In the first part, eukaryotic DNA replication is tightly controlled by DNA replication-initiation proteins and cell cycle check points to ensure that the genome is exactly copied once per cell cycle. Different from normal cells, most of cancer cells are deficient in the check point systems and have over-expression of DNA replication-initiation proteins. Therefore DNA replication-initiation proteins are excellent targets for cancer therapy. Inhibiting the replication-initiation proteins such as MCM (Minichromosome Maintenance) proteins effectively damages DNA replication of cancer cells and induces cancer cell apoptosis, leaving normal cell mostly unharmed. To develop novel anticancer drugs that inhibit DNA replication, a preliminary screen platform was set up to test chemicals from a traditional Chinese medicine library (TCM).
A fraction (numbered 303) of a tropical plant was identified from the screening platform. It specifically disrupts the interaction of MCM proteins in the yeast two-hybrid system, and induces cancer cells to undergo apoptosis in human cancer cell lines. In anticancer mechanism studies, fraction 303 inhibits DNA replication of cancer cells as determined by the BrdU assay, and affects the localizations of MCM-GFP proteins in cancer cells. Chromatin binding assays indicate that fraction 303 affects binding abilities of MCM proteins on chromatin. FACS results of block-and-release experiments show that fraction 303 arrests the cancer cells in G1 phase, and leads them to pro-apoptotic status. From these data, the anticancer mechanism of fraction 303 is that it disrupts the interaction of MCM protein and inhibits the formation of pre-replication complex (pre-RC) on chromatin. Consequently, incomplete DNA replication induces cancer cell apoptosis. Therefore, fraction 303 is a promising anticancer drug candidate.

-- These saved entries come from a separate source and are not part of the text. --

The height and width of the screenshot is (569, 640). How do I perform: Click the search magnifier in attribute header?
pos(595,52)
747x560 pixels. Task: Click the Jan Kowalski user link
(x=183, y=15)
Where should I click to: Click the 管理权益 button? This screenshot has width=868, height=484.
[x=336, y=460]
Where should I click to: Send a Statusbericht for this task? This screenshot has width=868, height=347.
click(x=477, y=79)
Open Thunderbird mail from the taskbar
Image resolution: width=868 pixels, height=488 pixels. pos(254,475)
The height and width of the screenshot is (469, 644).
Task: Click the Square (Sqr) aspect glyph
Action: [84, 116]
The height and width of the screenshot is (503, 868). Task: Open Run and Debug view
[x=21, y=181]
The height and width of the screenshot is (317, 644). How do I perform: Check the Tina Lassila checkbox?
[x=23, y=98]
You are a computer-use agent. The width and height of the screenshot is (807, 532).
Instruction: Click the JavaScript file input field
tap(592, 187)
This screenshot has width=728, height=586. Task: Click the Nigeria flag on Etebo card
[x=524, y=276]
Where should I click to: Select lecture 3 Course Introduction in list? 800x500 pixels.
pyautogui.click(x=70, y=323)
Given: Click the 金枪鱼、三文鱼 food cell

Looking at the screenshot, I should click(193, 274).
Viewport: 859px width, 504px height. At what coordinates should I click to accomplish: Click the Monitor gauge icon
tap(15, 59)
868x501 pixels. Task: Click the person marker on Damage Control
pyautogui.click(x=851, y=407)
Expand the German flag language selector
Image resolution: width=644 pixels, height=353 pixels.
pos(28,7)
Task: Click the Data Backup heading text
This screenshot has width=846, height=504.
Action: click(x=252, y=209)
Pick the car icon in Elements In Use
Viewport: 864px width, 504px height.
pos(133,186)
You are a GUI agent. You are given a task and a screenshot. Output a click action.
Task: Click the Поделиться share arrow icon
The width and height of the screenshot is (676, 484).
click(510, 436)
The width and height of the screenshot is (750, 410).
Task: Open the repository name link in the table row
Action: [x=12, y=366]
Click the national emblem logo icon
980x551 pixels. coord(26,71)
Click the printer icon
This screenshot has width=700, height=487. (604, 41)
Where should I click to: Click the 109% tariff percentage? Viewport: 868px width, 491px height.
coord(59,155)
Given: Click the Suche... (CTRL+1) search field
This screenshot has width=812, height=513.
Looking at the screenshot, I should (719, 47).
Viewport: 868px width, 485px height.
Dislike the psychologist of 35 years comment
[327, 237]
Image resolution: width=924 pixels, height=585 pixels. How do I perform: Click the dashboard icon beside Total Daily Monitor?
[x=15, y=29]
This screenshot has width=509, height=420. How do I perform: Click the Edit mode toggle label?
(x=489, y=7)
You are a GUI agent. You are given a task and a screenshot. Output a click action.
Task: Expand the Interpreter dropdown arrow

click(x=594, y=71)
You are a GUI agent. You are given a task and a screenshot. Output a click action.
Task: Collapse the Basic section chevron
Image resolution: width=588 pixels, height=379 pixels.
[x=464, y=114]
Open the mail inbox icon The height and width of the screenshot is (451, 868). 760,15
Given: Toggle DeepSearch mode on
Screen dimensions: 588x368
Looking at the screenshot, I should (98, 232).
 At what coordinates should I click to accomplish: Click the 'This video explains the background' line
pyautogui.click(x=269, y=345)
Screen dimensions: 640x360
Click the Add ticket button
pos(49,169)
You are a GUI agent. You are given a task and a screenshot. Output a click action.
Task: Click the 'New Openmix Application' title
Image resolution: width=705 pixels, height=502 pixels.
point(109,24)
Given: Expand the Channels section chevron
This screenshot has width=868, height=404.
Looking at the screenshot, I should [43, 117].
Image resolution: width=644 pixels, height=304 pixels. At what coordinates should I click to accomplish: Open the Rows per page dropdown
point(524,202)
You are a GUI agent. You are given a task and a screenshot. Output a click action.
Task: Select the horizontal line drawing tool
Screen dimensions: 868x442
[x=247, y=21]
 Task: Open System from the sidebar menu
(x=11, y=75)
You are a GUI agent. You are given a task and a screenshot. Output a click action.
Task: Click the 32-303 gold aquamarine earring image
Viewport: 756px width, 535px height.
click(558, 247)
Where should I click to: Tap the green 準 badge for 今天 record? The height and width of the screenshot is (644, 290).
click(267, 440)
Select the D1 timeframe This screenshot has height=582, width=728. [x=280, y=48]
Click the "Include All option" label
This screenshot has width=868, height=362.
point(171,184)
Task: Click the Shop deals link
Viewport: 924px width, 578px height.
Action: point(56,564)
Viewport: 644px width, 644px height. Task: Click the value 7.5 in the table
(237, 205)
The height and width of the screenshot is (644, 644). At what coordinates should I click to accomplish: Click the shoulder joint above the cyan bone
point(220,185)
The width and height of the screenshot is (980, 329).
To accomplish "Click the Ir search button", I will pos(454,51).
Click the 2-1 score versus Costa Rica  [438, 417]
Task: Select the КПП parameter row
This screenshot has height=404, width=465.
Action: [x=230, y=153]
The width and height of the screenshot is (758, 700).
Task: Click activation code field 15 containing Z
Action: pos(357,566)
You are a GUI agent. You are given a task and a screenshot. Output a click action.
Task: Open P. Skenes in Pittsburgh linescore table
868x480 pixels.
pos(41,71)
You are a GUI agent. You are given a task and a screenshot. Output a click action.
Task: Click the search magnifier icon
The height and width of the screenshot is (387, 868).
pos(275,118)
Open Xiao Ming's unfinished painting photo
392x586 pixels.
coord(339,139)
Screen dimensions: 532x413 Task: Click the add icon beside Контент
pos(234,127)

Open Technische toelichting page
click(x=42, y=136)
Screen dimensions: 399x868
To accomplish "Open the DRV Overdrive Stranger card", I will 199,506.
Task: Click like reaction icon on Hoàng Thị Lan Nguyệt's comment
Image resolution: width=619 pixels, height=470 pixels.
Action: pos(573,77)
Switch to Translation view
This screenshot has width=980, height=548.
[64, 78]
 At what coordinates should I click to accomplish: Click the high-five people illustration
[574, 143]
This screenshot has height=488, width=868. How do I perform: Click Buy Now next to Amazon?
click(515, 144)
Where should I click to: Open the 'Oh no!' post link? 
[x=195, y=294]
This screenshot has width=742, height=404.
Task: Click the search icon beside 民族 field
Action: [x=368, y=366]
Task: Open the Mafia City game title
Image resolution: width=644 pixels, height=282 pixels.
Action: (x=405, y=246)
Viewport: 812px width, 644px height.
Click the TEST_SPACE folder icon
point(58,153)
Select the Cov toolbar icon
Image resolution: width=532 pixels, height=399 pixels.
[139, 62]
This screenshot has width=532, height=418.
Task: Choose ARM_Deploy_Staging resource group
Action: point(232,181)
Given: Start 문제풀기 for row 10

In the second part, Rrp12p as a novel DNA replication-initiation protein was identified and characterized. In Saccharomyces cerevisiae, initiation of DNA replication (IDR) requires replication-initiation proteins and the replicator elements. Identification and characterization of DNA replication-initiation proteins have advanced our understanding of eukaryotic DNA replication.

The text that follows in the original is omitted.